Attorney General Chris Koster, widely believed to be planning a 2016 bid for governor, was to emcee the evening banquet while the keynote speaker was slated to be state Department of Agriculture chief Jonathan Hagler,  rumored to be considering a run for some unspecified statewide office.

Nixon can’t seek re-election and, instead, appears to be focusing on burnishing his credentials as a can-do Democrat in a sharply partisan state government, where the General Assembly is controlled by Republicans.

The governor said as much in an interview with reporters after the brunch: “My focus, in the short run, is getting things done.”

Meanwhile,  McCaskill skipped Democrat Days to campaign instead for Democrats in other states.

The senator’s sister, Anne McCaskill Moroh, showed up as her surrogate, and briefly thanked the brunch crowd for their help in the senator’s re-election last fall.  

Moroh also channeled her sister’s sharp political tongue, when she praised the singing of local Judge Rachel Bringer Shepherd, who led the audience in a rendition of “God Bless America.”

The crowd hooted its approval when Moroh quipped that Shepard’s voice was preferable to “the Republicans’ favorite jerk, Ted Nugent.”

During his after-brunch interview, Nixon demurred when asked about the “Nixon for president 2016’’ campaign buttons on sale. (They were produced by St. Louis activist Bob Levine without the governor’s knowledge.)
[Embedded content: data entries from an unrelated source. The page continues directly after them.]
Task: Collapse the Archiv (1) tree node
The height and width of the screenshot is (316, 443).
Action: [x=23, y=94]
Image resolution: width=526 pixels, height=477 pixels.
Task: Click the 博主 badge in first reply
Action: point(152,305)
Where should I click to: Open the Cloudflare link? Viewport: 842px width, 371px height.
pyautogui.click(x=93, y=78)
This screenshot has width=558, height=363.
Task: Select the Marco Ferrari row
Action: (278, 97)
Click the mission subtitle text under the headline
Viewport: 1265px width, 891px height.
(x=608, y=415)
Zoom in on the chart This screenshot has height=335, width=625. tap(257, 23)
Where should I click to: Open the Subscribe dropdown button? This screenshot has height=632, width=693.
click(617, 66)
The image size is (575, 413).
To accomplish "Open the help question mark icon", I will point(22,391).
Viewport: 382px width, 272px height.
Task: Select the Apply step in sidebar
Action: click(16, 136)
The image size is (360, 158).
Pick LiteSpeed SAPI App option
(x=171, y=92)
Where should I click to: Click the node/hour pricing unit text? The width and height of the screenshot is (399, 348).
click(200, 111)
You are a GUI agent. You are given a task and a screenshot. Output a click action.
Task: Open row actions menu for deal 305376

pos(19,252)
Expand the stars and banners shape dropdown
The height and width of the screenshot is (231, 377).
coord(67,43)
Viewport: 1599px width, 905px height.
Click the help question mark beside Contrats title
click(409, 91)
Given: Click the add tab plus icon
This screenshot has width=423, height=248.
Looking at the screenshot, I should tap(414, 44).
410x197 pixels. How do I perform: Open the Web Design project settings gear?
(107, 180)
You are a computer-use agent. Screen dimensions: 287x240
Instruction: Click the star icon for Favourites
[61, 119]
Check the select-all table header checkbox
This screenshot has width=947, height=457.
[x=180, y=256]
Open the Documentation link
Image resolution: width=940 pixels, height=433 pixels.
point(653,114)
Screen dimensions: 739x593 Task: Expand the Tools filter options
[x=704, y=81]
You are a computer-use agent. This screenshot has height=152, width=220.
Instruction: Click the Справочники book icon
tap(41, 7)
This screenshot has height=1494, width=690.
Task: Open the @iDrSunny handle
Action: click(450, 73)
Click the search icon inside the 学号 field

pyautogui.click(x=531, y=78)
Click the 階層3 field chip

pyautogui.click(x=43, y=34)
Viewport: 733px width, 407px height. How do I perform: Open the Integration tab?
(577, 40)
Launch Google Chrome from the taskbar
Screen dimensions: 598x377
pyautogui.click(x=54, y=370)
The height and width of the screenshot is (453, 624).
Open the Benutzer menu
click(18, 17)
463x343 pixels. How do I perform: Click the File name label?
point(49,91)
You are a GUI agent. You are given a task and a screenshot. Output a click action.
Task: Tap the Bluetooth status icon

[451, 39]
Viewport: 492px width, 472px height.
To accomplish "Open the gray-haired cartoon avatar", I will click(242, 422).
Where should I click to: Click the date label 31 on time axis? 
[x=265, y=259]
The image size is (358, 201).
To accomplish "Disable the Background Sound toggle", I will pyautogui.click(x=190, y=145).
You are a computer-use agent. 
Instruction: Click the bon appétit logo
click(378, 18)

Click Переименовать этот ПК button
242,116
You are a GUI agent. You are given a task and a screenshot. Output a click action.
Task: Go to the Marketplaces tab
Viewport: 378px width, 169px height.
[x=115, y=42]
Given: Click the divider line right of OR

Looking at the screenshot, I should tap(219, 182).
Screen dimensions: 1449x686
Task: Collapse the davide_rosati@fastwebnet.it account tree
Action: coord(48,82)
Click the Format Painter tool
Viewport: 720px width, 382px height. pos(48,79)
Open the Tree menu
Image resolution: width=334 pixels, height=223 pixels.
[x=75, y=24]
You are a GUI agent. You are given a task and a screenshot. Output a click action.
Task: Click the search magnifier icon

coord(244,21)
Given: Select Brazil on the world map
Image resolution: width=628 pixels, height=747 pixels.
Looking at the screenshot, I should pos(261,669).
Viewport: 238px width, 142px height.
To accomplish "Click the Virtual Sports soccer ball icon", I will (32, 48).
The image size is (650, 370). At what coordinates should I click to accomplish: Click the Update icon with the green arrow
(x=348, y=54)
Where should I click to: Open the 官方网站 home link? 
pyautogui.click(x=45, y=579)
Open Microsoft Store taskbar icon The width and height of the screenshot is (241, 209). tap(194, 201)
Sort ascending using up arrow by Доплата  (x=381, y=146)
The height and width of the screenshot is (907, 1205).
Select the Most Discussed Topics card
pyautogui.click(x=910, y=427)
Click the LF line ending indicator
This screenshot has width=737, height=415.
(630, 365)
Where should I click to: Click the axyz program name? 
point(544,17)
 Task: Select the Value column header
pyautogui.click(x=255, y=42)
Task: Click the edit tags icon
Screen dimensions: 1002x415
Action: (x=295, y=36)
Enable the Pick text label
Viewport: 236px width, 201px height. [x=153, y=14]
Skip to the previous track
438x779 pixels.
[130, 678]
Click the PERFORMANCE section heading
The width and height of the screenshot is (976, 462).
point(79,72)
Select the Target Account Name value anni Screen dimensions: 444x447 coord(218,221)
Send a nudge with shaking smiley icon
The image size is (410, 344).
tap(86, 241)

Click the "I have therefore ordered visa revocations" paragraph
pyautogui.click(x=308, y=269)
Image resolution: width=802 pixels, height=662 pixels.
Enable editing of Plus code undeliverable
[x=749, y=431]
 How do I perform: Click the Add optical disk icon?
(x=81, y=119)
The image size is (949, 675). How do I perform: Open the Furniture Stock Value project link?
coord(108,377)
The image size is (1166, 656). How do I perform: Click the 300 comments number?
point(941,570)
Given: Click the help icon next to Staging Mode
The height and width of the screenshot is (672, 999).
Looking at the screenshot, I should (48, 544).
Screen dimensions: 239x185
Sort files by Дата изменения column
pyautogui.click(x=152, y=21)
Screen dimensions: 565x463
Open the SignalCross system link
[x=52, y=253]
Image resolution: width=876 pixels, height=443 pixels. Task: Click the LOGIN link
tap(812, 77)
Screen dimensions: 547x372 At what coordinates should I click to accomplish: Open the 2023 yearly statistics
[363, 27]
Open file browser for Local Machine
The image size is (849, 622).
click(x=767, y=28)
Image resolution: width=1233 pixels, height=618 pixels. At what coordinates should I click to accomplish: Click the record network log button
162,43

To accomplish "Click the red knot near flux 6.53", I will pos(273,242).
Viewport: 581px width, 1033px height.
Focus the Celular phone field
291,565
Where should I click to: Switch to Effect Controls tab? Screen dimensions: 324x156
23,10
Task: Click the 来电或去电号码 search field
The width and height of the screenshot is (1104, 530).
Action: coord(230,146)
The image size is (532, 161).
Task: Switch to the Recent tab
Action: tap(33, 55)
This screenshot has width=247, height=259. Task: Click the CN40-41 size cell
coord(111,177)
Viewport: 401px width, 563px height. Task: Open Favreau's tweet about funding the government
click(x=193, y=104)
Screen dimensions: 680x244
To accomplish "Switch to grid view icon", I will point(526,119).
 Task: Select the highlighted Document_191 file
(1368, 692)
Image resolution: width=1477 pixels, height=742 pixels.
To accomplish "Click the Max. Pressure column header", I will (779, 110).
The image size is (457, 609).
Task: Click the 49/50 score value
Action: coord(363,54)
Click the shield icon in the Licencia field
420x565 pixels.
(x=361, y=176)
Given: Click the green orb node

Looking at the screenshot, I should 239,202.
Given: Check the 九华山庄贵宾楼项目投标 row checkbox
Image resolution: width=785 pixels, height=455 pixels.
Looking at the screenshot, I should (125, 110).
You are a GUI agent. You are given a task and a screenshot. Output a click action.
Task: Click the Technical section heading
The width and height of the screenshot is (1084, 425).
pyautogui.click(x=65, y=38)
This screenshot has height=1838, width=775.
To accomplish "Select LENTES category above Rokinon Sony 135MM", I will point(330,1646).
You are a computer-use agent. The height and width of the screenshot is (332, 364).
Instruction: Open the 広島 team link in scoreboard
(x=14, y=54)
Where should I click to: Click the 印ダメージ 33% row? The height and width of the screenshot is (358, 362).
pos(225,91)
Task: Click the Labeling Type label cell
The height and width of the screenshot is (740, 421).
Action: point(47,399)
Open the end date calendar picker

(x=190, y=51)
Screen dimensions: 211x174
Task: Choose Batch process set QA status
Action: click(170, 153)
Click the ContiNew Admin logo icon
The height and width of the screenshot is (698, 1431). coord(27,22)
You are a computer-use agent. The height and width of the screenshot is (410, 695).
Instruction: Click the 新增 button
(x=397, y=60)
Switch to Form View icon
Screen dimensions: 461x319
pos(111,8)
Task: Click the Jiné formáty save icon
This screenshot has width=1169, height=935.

The governor reaffirmed that he plans to support former Secretary of State Hillary Clinton, should she choose to run. “She’s exceptionally qualified, politically vetted and deserves a good window of time to recharge and make her decision,” Nixon said.

He also quipped that he hopes his wife, Georganne Nixon, doesn’t see the campaign button.

Rural Democrats still under siege

For all the revelry celebrating last fall’s statewide Democratic wins, the Missouri GOP’s continued legislative successes continue to be a source of Democratic concern.

At a morning news conference Saturday at Democrat Days, two state representatives – Jeff Roorda, D-Barnhart, and Ed Schieffer, D-Troy – announced plans to run for the state Senate in 2014.

Roorda plans to seek the 22nd District seat in Jefferson County now held by Ryan McKenna, who can’t seek re-election because of term limits, while Schieffer is running for the 10th District seat that was moved across the state by redistricting. The 10th is now held by Senate Minority Floor Leader Jolie Justus, D-Kansas City.

Schieffer and Roorda said their views are in line with many in their districts: “pro-life, pro-gun, pro-labor.”

Schieffer observed that he agrees with Justus on many issues but not on others. Implicit was the fact that Justus has gone public as a lesbian.

Schieffer contended that it’s important for rural Democrats, in particular, to make a point of their conservative social views so that like-minded voters won’t ignore them out of hand.

To make his point, Schieffer singled out a fellow Democrat standing in the back of the room – former state Rep. Tom Shively, D-Shelbyville. Shively was defeated last fall, Schieffer said, because Republicans had once again been successful in branding Shively, a Catholic, as pro-abortion and anti-gun.

But Roorda said he was confident that 2014 will be different, especially since Republicans in the General Assembly have been spending a lot of time this session going after labor rights, by pressing for legislation that bars payroll deduction of union dues and ends the use of the "prevailing wage'' to set pay for construction workers on publicly funded construction projects.

Roorda contended that independents and moderate Republicans are being turned off, which could help Democrats. "This is not your father's Republican Party," he said. "I don't think we've got to do a lot of selling to make people understand that."

Jo Mannies is a freelance journalist and former political reporter at St. Louis Public Radio.